Assigned task: Once you find the line with "Image resolution: width=361" in the data below, transcribe exactly each line from there to the line with "You are a computer-use", inclusive, and nothing else. Drop the pictures.

Data section section start

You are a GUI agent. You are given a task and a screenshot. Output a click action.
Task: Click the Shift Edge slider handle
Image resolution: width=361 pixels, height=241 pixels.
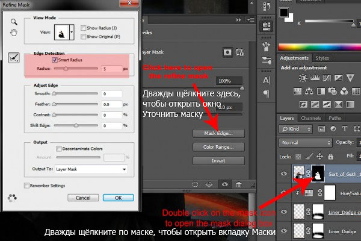[75, 125]
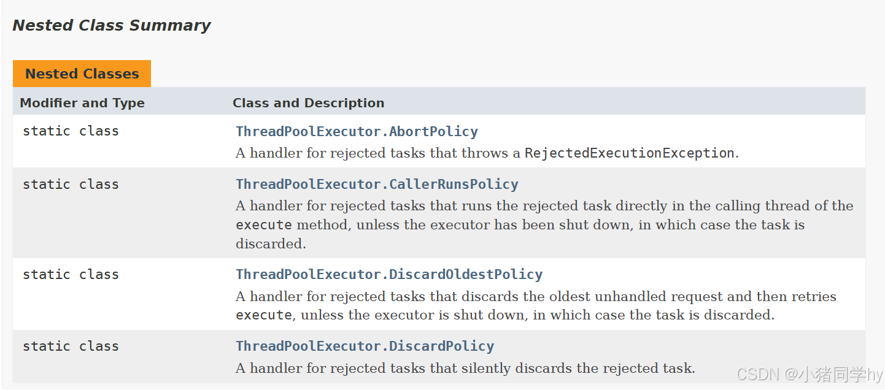The image size is (885, 390).
Task: Click execute keyword in DiscardOldestPolicy description
Action: [x=264, y=315]
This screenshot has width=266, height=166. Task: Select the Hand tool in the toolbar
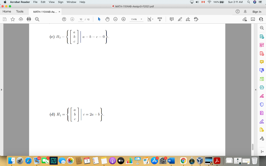pyautogui.click(x=107, y=19)
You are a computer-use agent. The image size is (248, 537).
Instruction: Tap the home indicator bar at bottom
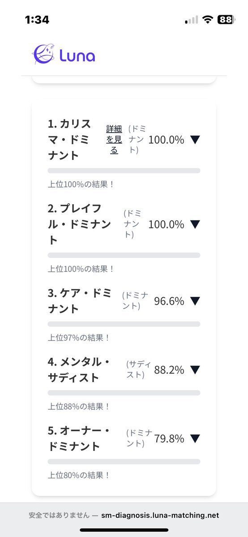click(x=124, y=530)
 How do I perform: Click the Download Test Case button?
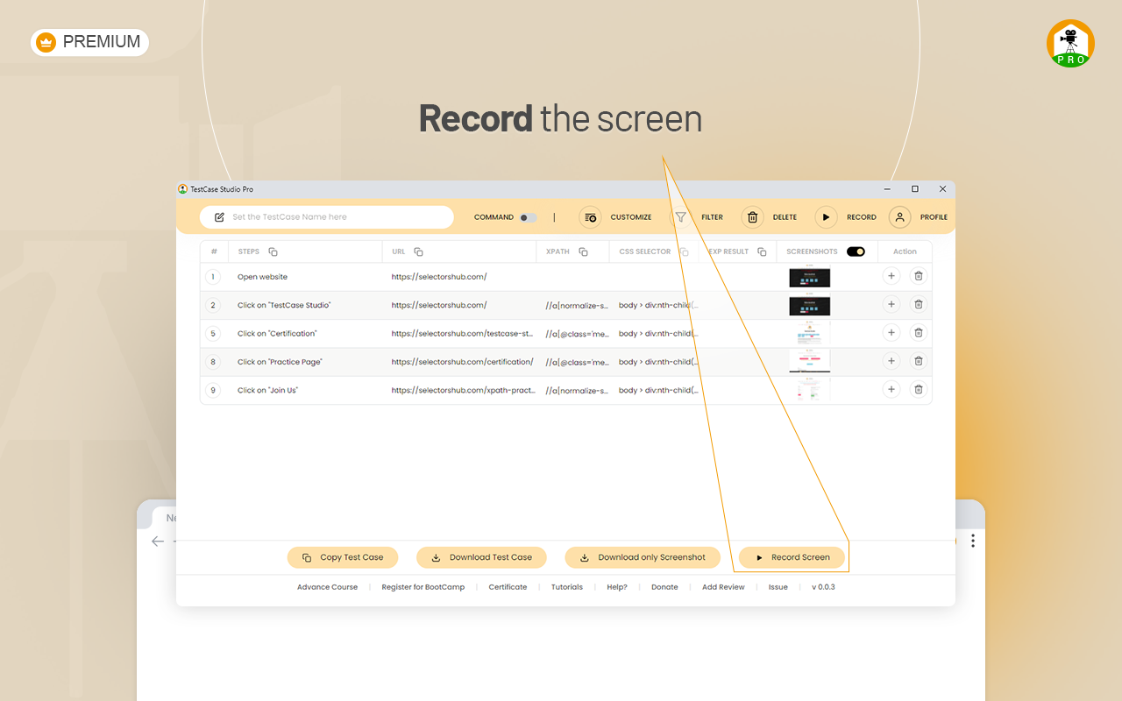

Data section section end

Answer:
Image resolution: width=361 pixels, height=241 pixels.
[75, 125]
The image size is (885, 390).
Task: Click execute keyword in DiscardOldestPolicy description
Action: [x=264, y=315]
This screenshot has width=266, height=166. Task: Select the Hand tool in the toolbar
pyautogui.click(x=107, y=19)
You are a computer-use agent. The image size is (248, 537).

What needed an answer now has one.